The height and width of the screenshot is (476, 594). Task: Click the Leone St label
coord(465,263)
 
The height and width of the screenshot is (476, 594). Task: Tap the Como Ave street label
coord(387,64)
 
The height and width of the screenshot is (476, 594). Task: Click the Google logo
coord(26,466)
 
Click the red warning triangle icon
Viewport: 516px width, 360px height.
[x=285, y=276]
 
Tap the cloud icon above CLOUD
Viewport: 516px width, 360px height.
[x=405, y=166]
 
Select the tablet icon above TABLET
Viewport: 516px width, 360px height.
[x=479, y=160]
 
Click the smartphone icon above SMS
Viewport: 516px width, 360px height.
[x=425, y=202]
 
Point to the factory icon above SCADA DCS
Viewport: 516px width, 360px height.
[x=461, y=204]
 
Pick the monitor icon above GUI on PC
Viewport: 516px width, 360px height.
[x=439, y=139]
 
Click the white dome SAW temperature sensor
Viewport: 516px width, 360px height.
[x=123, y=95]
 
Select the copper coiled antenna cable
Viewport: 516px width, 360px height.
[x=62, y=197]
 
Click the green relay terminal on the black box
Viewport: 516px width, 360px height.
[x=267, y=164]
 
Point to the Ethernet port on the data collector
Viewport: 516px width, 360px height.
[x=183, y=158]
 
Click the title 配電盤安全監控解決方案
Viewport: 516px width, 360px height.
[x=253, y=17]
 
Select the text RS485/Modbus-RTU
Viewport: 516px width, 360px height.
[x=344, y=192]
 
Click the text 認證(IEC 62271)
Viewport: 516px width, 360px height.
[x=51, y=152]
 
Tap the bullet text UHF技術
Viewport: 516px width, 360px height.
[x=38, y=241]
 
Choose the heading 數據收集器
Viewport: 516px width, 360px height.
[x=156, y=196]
:::
Instruction ->
Reproduce only the part of the data that begins with the line containing "Choose the heading 數據收集器" and runs through the end of the data, keeping every line in full. Multiply each answer coordinate by 1.1 and round it to the nearest whole number, rounding halves up.

Response to this exercise ->
Choose the heading 數據收集器
Viewport: 516px width, 360px height.
[x=172, y=216]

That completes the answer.